Приходится сожалеть, что многолетние труды реставраторов, работающих с деревянной скульптурой, находят отражение лишь в отдельных статьях [400], а «кухня» остается в архивах.
Мы абсолютно далеки от притязаний «высветить» проблему во всей полноте, однако все же берем на себя смелость порассуждать об источниках русских «икон на рези» и об обусловленности ряда аспектов их технологии изначальным смыслом древнейшей средневековой скульптуры с ее структурой и сакральными функциями.
Ключевой в контексте настоящей темы является статуя-горельеф св. Николая конца XIV в. из Можайска, исходный для истолкования смысла технологии и общестилистических основ обширного круга русских резных икон вплоть до XIX в. [401]
Именно по этой причине изваяния святителя Николая станут основным объектом нашего внимания в первой части настоящей работы.
С синодальной эпохи русская традиционная храмовая скульптура толковалась в церковной практике, а затем и в науке как проявление языческих верований и с петровского времени изгонялась из храмов.
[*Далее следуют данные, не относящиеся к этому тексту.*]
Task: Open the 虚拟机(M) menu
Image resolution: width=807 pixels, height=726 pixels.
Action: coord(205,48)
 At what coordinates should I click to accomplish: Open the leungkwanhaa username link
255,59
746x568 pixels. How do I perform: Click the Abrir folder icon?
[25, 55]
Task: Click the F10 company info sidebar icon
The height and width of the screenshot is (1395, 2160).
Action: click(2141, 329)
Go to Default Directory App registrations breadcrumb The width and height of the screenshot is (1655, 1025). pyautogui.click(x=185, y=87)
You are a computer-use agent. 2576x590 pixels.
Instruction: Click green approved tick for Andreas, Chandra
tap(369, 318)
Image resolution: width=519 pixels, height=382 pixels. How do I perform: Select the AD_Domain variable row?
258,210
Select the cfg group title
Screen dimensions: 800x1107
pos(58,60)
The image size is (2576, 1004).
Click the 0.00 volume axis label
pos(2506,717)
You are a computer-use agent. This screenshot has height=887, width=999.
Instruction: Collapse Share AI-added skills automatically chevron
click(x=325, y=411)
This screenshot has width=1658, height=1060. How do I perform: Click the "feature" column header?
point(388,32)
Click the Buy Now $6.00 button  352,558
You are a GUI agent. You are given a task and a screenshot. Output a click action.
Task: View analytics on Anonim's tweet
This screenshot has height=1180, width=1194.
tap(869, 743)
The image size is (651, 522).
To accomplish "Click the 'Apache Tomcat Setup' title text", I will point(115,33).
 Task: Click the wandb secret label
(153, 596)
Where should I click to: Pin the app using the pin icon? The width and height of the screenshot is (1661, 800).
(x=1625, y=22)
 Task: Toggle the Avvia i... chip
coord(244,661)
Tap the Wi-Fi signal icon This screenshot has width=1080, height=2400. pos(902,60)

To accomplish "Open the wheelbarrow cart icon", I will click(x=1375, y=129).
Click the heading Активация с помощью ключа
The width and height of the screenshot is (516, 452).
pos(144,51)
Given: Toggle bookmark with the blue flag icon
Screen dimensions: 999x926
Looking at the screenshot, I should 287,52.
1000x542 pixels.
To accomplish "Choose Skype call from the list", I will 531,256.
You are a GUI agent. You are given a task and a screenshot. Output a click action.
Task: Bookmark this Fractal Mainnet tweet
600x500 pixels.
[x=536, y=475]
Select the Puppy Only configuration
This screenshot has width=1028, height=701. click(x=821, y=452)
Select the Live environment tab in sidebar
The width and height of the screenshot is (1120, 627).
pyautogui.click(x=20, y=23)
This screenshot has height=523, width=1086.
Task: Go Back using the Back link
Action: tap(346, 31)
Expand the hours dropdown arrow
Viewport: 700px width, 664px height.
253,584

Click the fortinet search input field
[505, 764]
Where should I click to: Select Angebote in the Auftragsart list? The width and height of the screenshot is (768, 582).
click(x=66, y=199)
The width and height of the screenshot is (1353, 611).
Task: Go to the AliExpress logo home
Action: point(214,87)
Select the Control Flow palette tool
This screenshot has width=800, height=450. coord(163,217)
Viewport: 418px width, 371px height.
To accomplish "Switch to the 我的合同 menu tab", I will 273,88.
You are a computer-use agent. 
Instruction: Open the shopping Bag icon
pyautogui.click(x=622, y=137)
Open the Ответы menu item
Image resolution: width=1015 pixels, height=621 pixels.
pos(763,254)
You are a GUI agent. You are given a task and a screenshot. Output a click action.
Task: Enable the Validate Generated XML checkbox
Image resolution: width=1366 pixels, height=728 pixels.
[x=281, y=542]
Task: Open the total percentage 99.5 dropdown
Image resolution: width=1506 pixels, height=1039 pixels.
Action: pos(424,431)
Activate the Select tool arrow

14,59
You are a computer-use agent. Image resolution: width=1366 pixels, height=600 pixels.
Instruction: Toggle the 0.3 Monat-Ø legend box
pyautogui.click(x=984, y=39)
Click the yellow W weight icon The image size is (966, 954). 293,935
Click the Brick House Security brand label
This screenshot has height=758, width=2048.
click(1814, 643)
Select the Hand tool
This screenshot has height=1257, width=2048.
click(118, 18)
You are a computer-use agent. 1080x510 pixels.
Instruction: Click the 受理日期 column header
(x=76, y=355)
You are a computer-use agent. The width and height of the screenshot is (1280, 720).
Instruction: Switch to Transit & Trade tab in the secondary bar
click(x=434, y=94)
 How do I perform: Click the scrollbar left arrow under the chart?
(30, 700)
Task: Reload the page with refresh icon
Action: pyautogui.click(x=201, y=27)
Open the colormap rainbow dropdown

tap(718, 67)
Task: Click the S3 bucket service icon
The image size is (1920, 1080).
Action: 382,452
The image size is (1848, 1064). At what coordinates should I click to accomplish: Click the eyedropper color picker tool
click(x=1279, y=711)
Специальное исследование этих памятников в последние десятилетия позволило развенчать названную позицию и отстоять высокий духовный и художественный статус «икон на рези», понимание которого было блокировано априорными «установками».
* * *
На Руси существовала своя сакральная топография, но в отличие от Запада проявляла себя она не только в величии огромных храмов или изобилии чтимых реликвий, а в созидании объектов моления вне критериев латинского «религиозного материализма». Здесь преобладал «реализм символический», тенденция к воссозданию святого места. Например, первые храмы XIV–XV вв., где устанавливались деревянные изваяния Николая Чудотворца (Можайск, Мценск), становились «знаками» Бари на русской земле, отмечающими западные рубежи Московского государства как дорогу к мощам святителя, а не просто маркирующими направленность политических притязаний великих князей и митрополитов.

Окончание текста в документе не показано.